Department of Statistics, Govt Graduate College (B) Gulberg, Lahore, Pakistan.
Department of Statistics and Computer Science, University of Veterinary and Animal Sciences, Lahore, 54000, Pakistan.
Sci Rep. 2023 Apr 5;13(1):5562. doi: 10.1038/s41598-023-32781-4.
The control chart is the most valuable tool in the manufacturing process to track the output process in the industries. Quality specialists always want a visual framework that recognizes sustainable improvements in the monitoring processes. The efficiency of a control chart is increased by utilizing a memory-based estimator or by using any extra information relevant to the key variable. In this study, we present Extended EWMA (EEWMA) and EWMA based monitoring charts for observing the process location using moving average (MA) statistic under two different situations, i.e., when some extra information is known and unknown. We also propose an EEWMA control chart using Auxiliary Information. The output of these charts is evaluated and contrasted to the various existing charts on the basis of average run length (ARL). The comparison indicates that the proposed charts outperform rivals in identifying all types of shifts in the process location parameter. The implementation of these plans is also rendered to incorporate them in a practical situation.
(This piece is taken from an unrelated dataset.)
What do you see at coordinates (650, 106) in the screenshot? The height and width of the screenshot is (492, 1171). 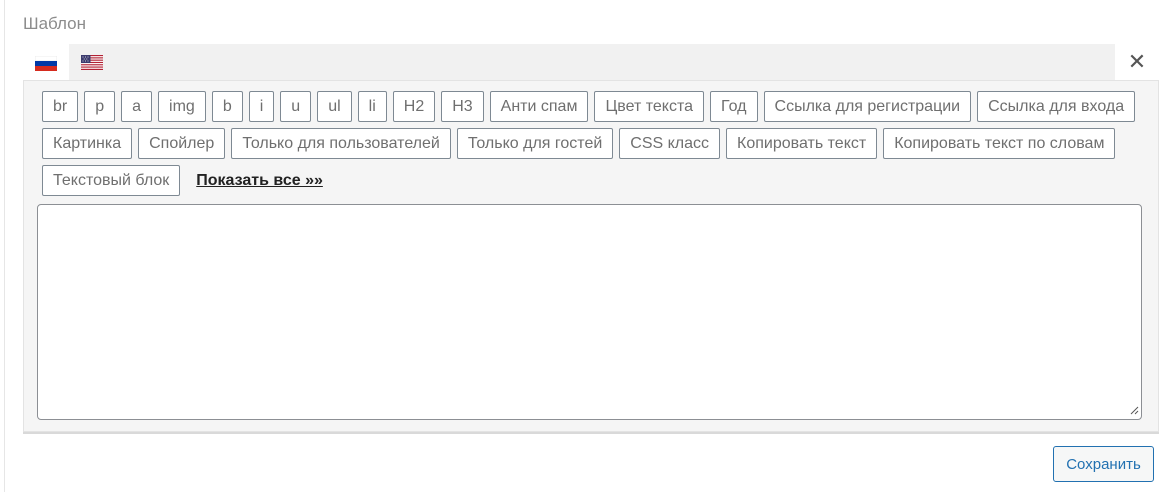 I see `quicktag-button: Цвет текста` at bounding box center [650, 106].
控制图是制造业中最有价值的工具,可用于跟踪工业生产过程中的输出过程。质量专家一直希望有一种可视化的框架,能够识别监测过程中的可持续改进。通过利用基于记忆的估计器或利用与关键变量相关的任何额外信息,可以提高控制图的效率。在本研究中,我们提出了扩展 EWMA(EEWMA)和 EWMA 监测图,用于在两种不同情况下使用移动平均(MA)统计量观察过程位置,即当某些额外信息已知和未知时。我们还提出了一种使用辅助信息的 EEWMA 控制图。这些图表的输出基于平均运行长度(ARL)进行评估和对比,以与各种现有图表进行对比。比较表明,所提出的图表在识别过程位置参数的所有类型偏移方面均优于竞争对手。还实施了这些计划,以便将其纳入实际情况。